The output should be all lines of the entries below in which the word "agent" occurs.
[Data for analysis]
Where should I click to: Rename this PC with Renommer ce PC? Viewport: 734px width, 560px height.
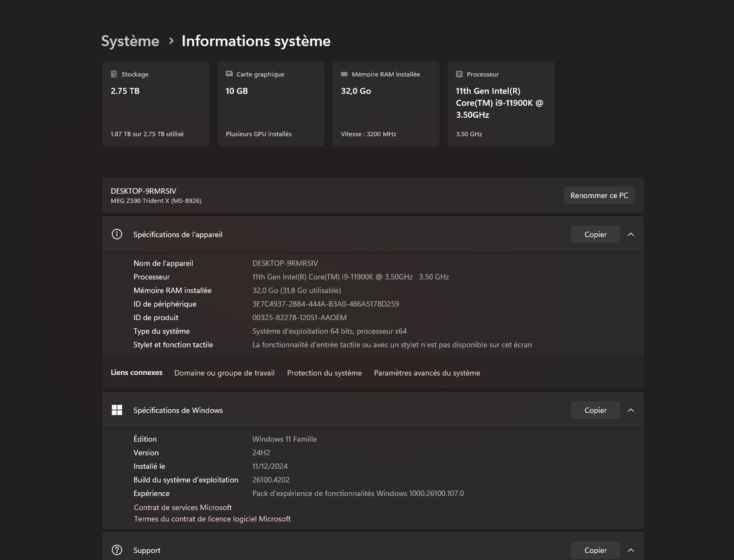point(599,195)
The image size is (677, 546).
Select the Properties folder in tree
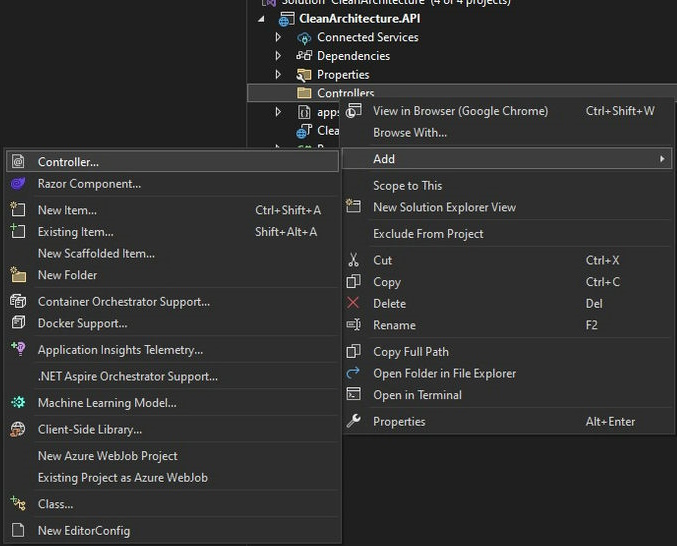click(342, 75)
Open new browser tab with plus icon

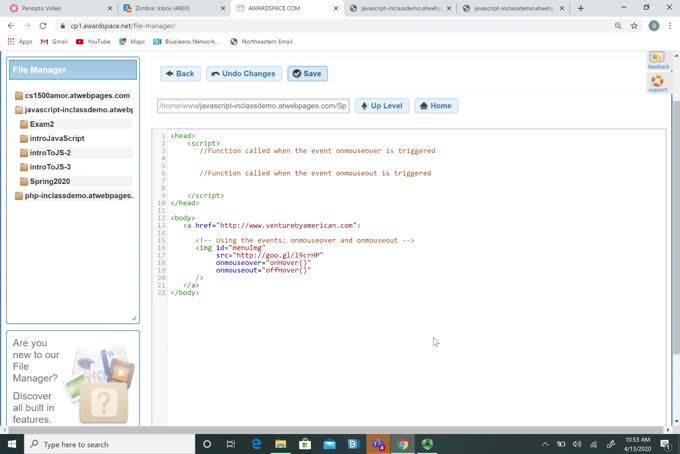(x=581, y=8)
[/Data for analysis]
[Data for analysis]
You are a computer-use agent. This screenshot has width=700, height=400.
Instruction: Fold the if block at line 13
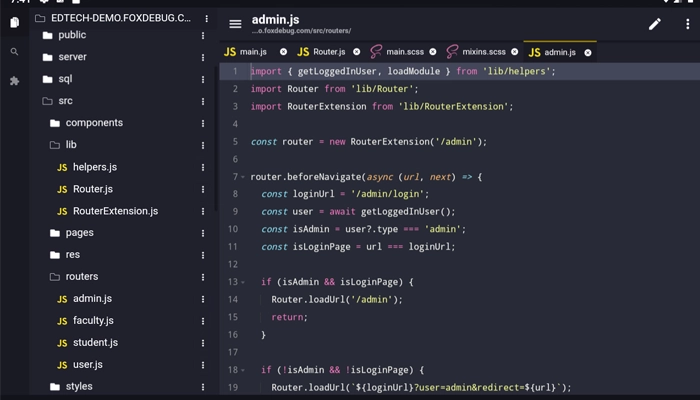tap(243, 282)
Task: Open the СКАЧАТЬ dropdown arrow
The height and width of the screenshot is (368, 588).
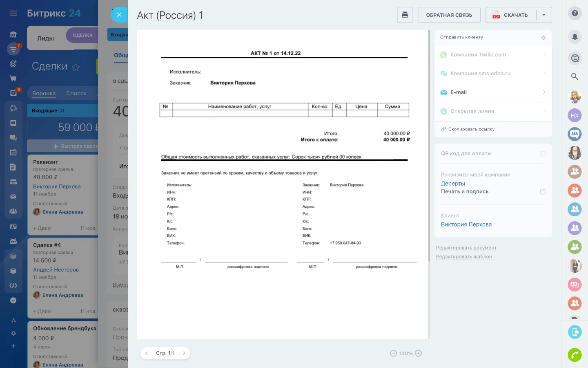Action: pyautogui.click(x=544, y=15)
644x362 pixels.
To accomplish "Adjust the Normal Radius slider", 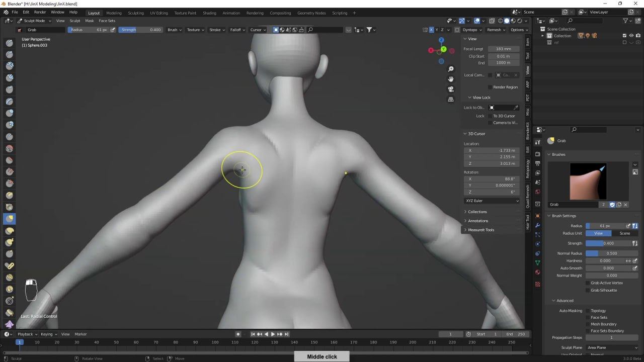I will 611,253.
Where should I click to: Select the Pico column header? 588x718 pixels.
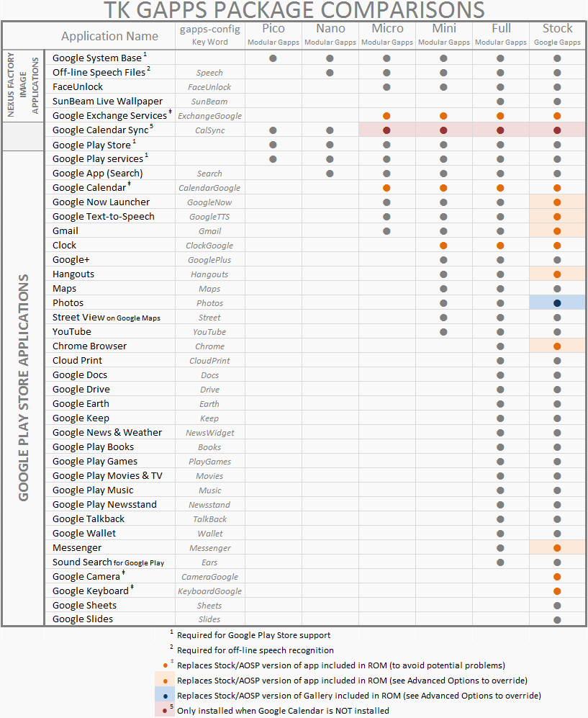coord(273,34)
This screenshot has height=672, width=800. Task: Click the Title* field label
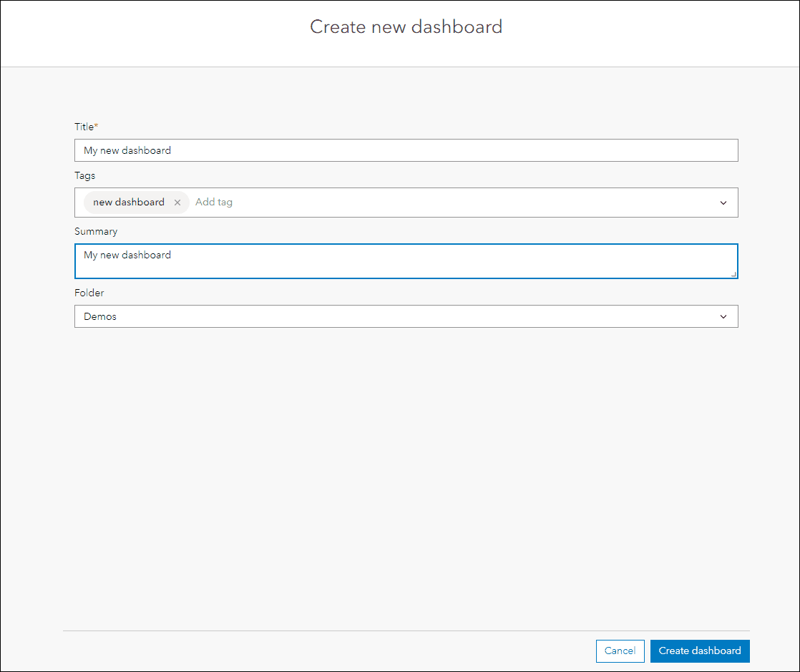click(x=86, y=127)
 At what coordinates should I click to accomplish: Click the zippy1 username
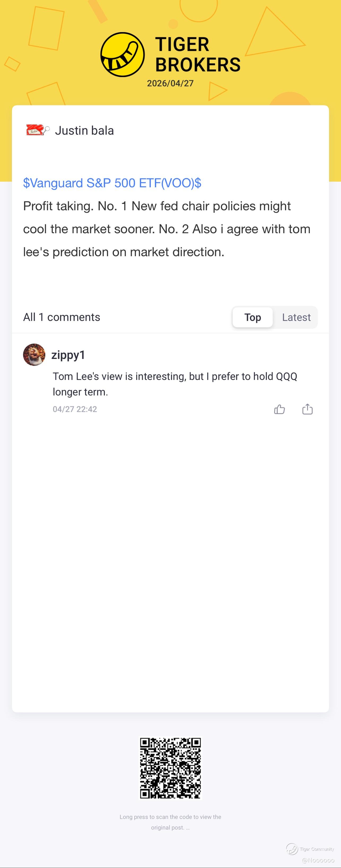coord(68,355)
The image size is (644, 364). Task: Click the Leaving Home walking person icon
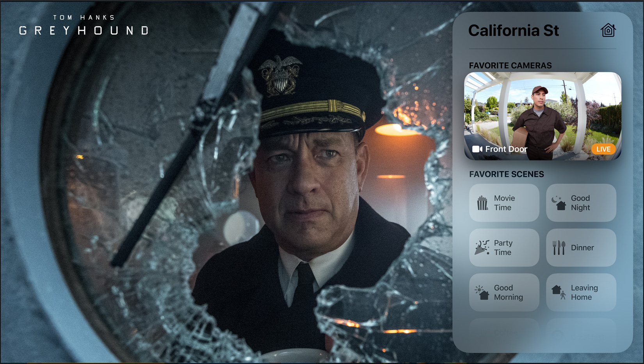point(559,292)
[/Data for analysis]
[Data for analysis]
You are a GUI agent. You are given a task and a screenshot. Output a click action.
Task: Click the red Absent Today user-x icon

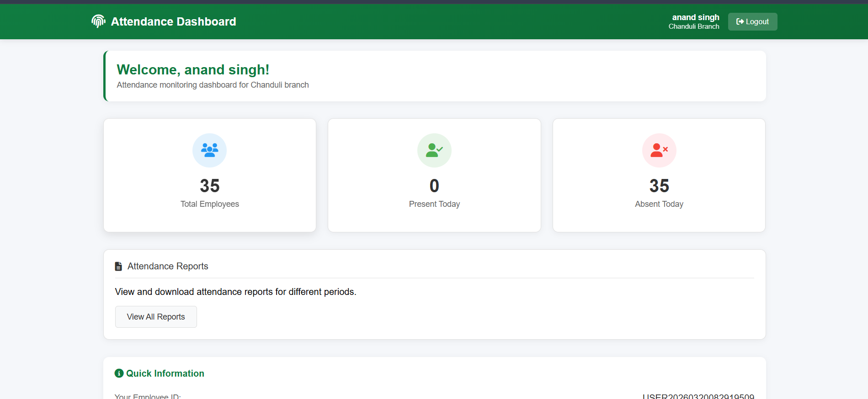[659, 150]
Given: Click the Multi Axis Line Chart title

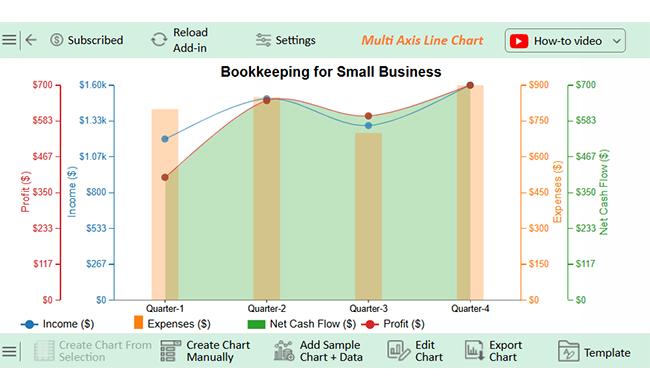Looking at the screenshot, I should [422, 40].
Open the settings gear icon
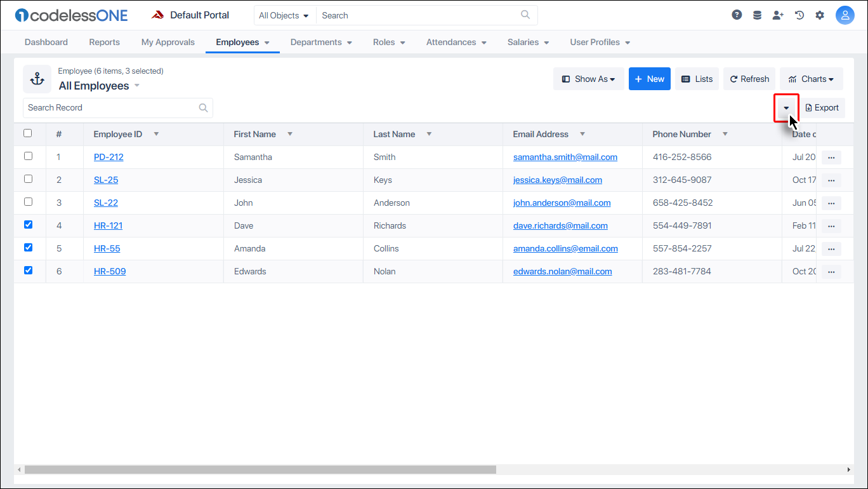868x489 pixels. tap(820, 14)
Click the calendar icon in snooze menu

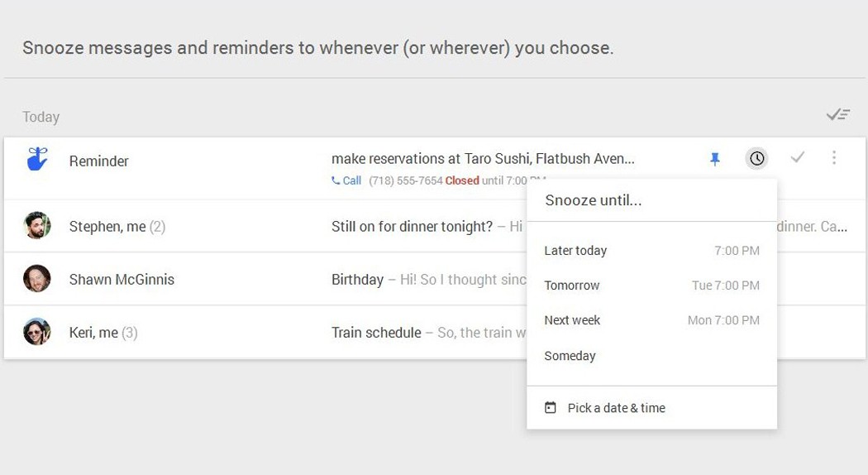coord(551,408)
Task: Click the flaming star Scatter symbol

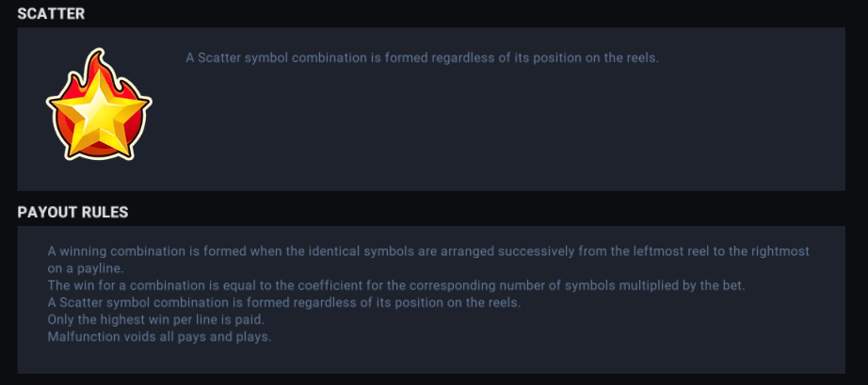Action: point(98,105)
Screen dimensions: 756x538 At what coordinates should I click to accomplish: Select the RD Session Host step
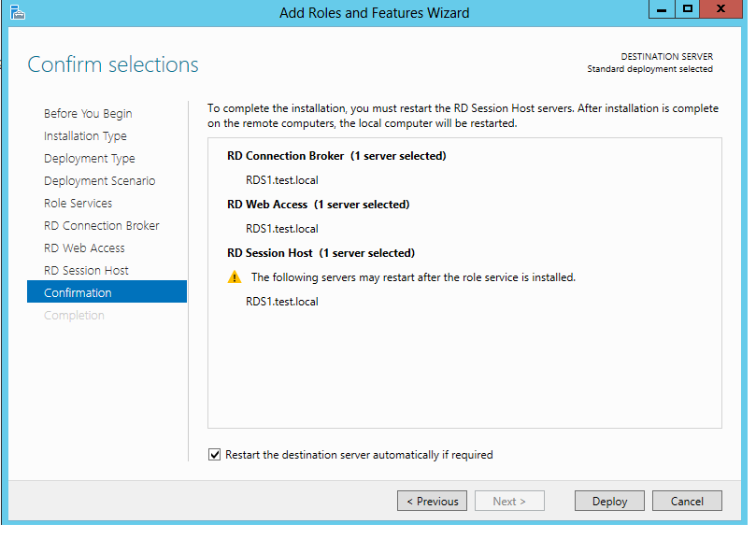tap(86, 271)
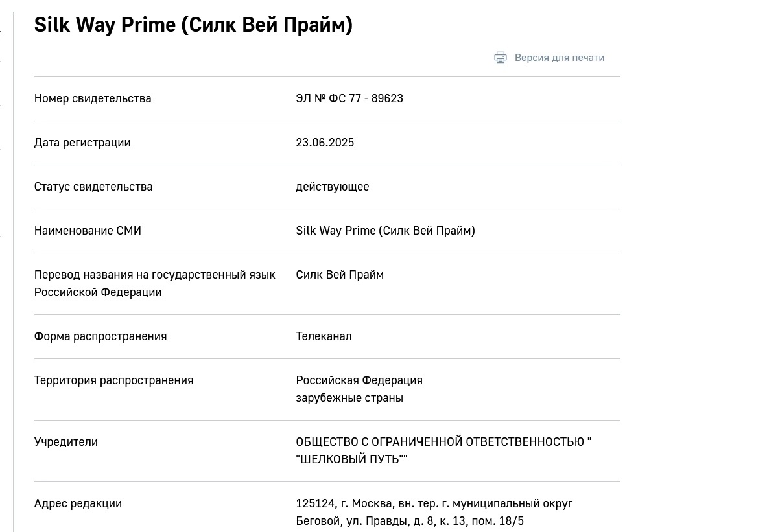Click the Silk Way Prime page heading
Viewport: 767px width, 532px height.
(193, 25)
[/Data for analysis]
> [The completed task]
You are a computer-use agent. This screenshot has width=700, height=400.
You are a GUI agent. You are given a task and a screenshot. Output a click action.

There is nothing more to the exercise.